[[ Records for the task, beginning ]]

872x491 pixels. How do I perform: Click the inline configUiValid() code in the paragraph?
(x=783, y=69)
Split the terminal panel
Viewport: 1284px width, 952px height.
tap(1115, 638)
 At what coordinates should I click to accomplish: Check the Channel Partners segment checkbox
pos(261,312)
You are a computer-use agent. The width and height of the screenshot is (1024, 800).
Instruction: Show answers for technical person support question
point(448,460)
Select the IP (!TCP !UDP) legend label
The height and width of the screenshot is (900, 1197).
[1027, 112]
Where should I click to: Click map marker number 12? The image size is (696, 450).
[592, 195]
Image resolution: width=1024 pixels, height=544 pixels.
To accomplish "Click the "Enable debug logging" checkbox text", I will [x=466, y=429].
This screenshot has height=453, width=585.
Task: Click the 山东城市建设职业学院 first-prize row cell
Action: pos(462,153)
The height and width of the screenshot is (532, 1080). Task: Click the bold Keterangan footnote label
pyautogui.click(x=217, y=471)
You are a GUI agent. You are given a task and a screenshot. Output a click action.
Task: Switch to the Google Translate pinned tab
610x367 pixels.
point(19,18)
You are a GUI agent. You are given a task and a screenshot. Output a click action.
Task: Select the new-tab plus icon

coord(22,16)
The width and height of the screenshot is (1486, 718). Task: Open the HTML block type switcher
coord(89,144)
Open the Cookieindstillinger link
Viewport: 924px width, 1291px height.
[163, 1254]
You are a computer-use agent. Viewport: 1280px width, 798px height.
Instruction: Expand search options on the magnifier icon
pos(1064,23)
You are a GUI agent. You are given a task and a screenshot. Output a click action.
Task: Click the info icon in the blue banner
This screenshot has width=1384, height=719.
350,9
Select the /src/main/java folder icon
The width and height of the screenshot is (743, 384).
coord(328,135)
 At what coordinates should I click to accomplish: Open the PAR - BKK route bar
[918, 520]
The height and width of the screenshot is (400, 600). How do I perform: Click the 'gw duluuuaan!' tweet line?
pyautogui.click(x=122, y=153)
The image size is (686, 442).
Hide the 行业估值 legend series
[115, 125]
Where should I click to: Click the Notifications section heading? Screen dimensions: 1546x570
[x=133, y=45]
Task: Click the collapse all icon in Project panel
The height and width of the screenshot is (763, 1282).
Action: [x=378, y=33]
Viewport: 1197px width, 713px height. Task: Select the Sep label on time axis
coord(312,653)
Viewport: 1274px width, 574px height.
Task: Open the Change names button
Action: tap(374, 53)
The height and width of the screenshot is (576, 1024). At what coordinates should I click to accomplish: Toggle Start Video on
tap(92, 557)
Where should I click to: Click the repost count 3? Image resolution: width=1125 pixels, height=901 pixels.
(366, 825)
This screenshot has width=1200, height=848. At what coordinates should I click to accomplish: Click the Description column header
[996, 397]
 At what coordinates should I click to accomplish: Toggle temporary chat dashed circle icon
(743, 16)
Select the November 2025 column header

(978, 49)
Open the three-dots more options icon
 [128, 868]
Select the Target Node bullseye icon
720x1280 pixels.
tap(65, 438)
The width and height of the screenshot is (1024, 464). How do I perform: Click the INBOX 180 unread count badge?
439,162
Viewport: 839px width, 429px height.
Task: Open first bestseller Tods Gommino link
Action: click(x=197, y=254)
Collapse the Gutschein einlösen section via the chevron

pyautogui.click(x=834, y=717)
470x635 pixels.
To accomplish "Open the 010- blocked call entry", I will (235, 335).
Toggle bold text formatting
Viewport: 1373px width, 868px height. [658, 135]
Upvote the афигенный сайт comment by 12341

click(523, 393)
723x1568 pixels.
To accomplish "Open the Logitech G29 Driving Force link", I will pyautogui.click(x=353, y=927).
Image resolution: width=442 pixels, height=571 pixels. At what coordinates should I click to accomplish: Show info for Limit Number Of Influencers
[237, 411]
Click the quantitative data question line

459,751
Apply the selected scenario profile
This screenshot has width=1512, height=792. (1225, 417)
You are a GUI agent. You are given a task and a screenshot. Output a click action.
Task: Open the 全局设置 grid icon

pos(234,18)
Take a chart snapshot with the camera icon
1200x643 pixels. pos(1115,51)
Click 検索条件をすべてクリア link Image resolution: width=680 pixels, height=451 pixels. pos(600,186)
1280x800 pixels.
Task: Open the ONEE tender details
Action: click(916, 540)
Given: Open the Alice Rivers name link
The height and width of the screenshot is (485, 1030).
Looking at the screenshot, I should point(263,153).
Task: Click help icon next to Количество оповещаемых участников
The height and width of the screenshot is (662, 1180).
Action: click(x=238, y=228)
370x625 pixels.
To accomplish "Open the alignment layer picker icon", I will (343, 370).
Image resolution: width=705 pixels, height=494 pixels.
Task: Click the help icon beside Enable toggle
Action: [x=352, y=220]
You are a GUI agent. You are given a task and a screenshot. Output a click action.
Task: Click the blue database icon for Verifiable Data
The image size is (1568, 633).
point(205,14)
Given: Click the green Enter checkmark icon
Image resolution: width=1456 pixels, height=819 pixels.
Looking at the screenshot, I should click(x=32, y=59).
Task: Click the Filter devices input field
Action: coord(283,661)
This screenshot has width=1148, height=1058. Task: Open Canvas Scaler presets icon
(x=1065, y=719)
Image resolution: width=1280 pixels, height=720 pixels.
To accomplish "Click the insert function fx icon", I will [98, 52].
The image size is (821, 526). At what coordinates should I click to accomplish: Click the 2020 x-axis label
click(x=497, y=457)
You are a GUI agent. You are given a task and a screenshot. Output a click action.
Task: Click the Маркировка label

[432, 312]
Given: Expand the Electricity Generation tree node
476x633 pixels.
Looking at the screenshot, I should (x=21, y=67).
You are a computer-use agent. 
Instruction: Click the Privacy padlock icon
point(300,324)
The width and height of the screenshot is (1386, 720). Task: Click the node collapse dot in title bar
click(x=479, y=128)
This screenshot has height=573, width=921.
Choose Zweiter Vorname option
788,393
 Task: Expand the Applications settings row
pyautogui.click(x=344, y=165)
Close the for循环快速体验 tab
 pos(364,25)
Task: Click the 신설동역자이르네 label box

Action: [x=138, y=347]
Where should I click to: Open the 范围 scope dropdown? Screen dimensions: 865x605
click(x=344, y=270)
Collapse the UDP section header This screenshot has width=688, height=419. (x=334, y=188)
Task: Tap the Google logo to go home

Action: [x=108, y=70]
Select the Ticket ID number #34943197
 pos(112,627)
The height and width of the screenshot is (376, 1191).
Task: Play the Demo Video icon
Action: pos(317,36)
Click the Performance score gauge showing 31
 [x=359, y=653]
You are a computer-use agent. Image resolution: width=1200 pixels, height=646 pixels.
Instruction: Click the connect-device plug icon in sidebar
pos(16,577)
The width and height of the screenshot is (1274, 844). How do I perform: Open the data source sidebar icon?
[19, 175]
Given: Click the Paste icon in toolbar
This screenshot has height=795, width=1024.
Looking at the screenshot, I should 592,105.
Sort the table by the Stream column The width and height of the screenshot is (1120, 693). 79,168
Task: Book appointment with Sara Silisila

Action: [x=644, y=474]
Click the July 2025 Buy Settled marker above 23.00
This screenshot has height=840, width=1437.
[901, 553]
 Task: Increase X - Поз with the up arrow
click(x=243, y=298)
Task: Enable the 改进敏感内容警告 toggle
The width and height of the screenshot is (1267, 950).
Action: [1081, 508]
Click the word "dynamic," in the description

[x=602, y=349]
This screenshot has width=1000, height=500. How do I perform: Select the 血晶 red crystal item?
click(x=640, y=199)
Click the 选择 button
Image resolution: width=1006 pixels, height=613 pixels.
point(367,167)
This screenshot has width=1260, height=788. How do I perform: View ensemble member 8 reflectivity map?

[[ Records for the task, end ]]

● **Exercise requirements**:
Restate the data above word for word, omitting nothing.

● **Answer to the exercise**:
872x491 pixels. How do I perform: Click the inline configUiValid() code in the paragraph?
(x=783, y=69)
Split the terminal panel
Viewport: 1284px width, 952px height.
tap(1115, 638)
 At what coordinates should I click to accomplish: Check the Channel Partners segment checkbox
pos(261,312)
You are a computer-use agent. The width and height of the screenshot is (1024, 800).
Instruction: Show answers for technical person support question
point(448,460)
Select the IP (!TCP !UDP) legend label
The height and width of the screenshot is (900, 1197).
[1027, 112]
Where should I click to: Click map marker number 12? The image size is (696, 450).
[592, 195]
Image resolution: width=1024 pixels, height=544 pixels.
To accomplish "Click the "Enable debug logging" checkbox text", I will [x=466, y=429].
This screenshot has height=453, width=585.
Task: Click the 山东城市建设职业学院 first-prize row cell
Action: pos(462,153)
The height and width of the screenshot is (532, 1080). Task: Click the bold Keterangan footnote label
pyautogui.click(x=217, y=471)
You are a GUI agent. You are given a task and a screenshot. Output a click action.
Task: Switch to the Google Translate pinned tab
610x367 pixels.
point(19,18)
You are a GUI agent. You are given a task and a screenshot. Output a click action.
Task: Select the new-tab plus icon

coord(22,16)
The width and height of the screenshot is (1486, 718). Task: Open the HTML block type switcher
coord(89,144)
Open the Cookieindstillinger link
Viewport: 924px width, 1291px height.
[163, 1254]
You are a computer-use agent. Viewport: 1280px width, 798px height.
Instruction: Expand search options on the magnifier icon
pos(1064,23)
You are a GUI agent. You are given a task and a screenshot. Output a click action.
Task: Click the info icon in the blue banner
This screenshot has width=1384, height=719.
350,9
Select the /src/main/java folder icon
The width and height of the screenshot is (743, 384).
coord(328,135)
 At what coordinates should I click to accomplish: Open the PAR - BKK route bar
[918, 520]
The height and width of the screenshot is (400, 600). How do I perform: Click the 'gw duluuuaan!' tweet line?
pyautogui.click(x=122, y=153)
The image size is (686, 442).
Hide the 行业估值 legend series
[115, 125]
Where should I click to: Click the Notifications section heading? Screen dimensions: 1546x570
[x=133, y=45]
Task: Click the collapse all icon in Project panel
The height and width of the screenshot is (763, 1282).
Action: [x=378, y=33]
Viewport: 1197px width, 713px height. Task: Select the Sep label on time axis
coord(312,653)
Viewport: 1274px width, 574px height.
Task: Open the Change names button
Action: tap(374, 53)
The height and width of the screenshot is (576, 1024). At what coordinates should I click to accomplish: Toggle Start Video on
tap(92, 557)
Where should I click to: Click the repost count 3? Image resolution: width=1125 pixels, height=901 pixels.
(366, 825)
This screenshot has width=1200, height=848. At what coordinates should I click to accomplish: Click the Description column header
[996, 397]
 At what coordinates should I click to accomplish: Toggle temporary chat dashed circle icon
(743, 16)
Select the November 2025 column header

(978, 49)
Open the three-dots more options icon
 [128, 868]
Select the Target Node bullseye icon
720x1280 pixels.
tap(65, 438)
The width and height of the screenshot is (1024, 464). How do I perform: Click the INBOX 180 unread count badge?
439,162
Viewport: 839px width, 429px height.
Task: Open first bestseller Tods Gommino link
Action: click(x=197, y=254)
Collapse the Gutschein einlösen section via the chevron

pyautogui.click(x=834, y=717)
470x635 pixels.
To accomplish "Open the 010- blocked call entry", I will (235, 335).
Toggle bold text formatting
Viewport: 1373px width, 868px height. [658, 135]
Upvote the афигенный сайт comment by 12341

click(523, 393)
723x1568 pixels.
To accomplish "Open the Logitech G29 Driving Force link", I will pyautogui.click(x=353, y=927).
Image resolution: width=442 pixels, height=571 pixels. At what coordinates should I click to accomplish: Show info for Limit Number Of Influencers
[237, 411]
Click the quantitative data question line

459,751
Apply the selected scenario profile
This screenshot has width=1512, height=792. (1225, 417)
You are a GUI agent. You are given a task and a screenshot. Output a click action.
Task: Open the 全局设置 grid icon

pos(234,18)
Take a chart snapshot with the camera icon
1200x643 pixels. pos(1115,51)
Click 検索条件をすべてクリア link Image resolution: width=680 pixels, height=451 pixels. pos(600,186)
1280x800 pixels.
Task: Open the ONEE tender details
Action: click(916, 540)
Given: Open the Alice Rivers name link
The height and width of the screenshot is (485, 1030).
Looking at the screenshot, I should point(263,153).
Task: Click help icon next to Количество оповещаемых участников
The height and width of the screenshot is (662, 1180).
Action: click(x=238, y=228)
370x625 pixels.
To accomplish "Open the alignment layer picker icon", I will (343, 370).
Image resolution: width=705 pixels, height=494 pixels.
Task: Click the help icon beside Enable toggle
Action: [x=352, y=220]
You are a GUI agent. You are given a task and a screenshot. Output a click action.
Task: Click the blue database icon for Verifiable Data
The image size is (1568, 633).
point(205,14)
Given: Click the green Enter checkmark icon
Image resolution: width=1456 pixels, height=819 pixels.
Looking at the screenshot, I should click(x=32, y=59).
Task: Click the Filter devices input field
Action: coord(283,661)
This screenshot has width=1148, height=1058. Task: Open Canvas Scaler presets icon
(x=1065, y=719)
Image resolution: width=1280 pixels, height=720 pixels.
To accomplish "Click the insert function fx icon", I will [98, 52].
The image size is (821, 526). At what coordinates should I click to accomplish: Click the 2020 x-axis label
click(x=497, y=457)
You are a GUI agent. You are given a task and a screenshot. Output a click action.
Task: Click the Маркировка label

[432, 312]
Given: Expand the Electricity Generation tree node
476x633 pixels.
Looking at the screenshot, I should (x=21, y=67).
You are a computer-use agent. 
Instruction: Click the Privacy padlock icon
point(300,324)
The width and height of the screenshot is (1386, 720). Task: Click the node collapse dot in title bar
click(x=479, y=128)
This screenshot has height=573, width=921.
Choose Zweiter Vorname option
788,393
 Task: Expand the Applications settings row
pyautogui.click(x=344, y=165)
Close the for循环快速体验 tab
 pos(364,25)
Task: Click the 신설동역자이르네 label box

Action: [x=138, y=347]
Where should I click to: Open the 范围 scope dropdown? Screen dimensions: 865x605
click(x=344, y=270)
Collapse the UDP section header This screenshot has width=688, height=419. (x=334, y=188)
Task: Tap the Google logo to go home

Action: [x=108, y=70]
Select the Ticket ID number #34943197
 pos(112,627)
The height and width of the screenshot is (376, 1191).
Task: Play the Demo Video icon
Action: pos(317,36)
Click the Performance score gauge showing 31
 [x=359, y=653]
You are a computer-use agent. Image resolution: width=1200 pixels, height=646 pixels.
Instruction: Click the connect-device plug icon in sidebar
pos(16,577)
The width and height of the screenshot is (1274, 844). How do I perform: Open the data source sidebar icon?
[19, 175]
Given: Click the Paste icon in toolbar
This screenshot has height=795, width=1024.
Looking at the screenshot, I should 592,105.
Sort the table by the Stream column The width and height of the screenshot is (1120, 693). 79,168
Task: Book appointment with Sara Silisila

Action: [x=644, y=474]
Click the July 2025 Buy Settled marker above 23.00
This screenshot has height=840, width=1437.
[901, 553]
 Task: Increase X - Поз with the up arrow
click(x=243, y=298)
Task: Enable the 改进敏感内容警告 toggle
The width and height of the screenshot is (1267, 950).
Action: [1081, 508]
Click the word "dynamic," in the description

[x=602, y=349]
This screenshot has width=1000, height=500. How do I perform: Select the 血晶 red crystal item?
click(x=640, y=199)
Click the 选择 button
Image resolution: width=1006 pixels, height=613 pixels.
point(367,167)
This screenshot has width=1260, height=788. How do I perform: View ensemble member 8 reflectivity map?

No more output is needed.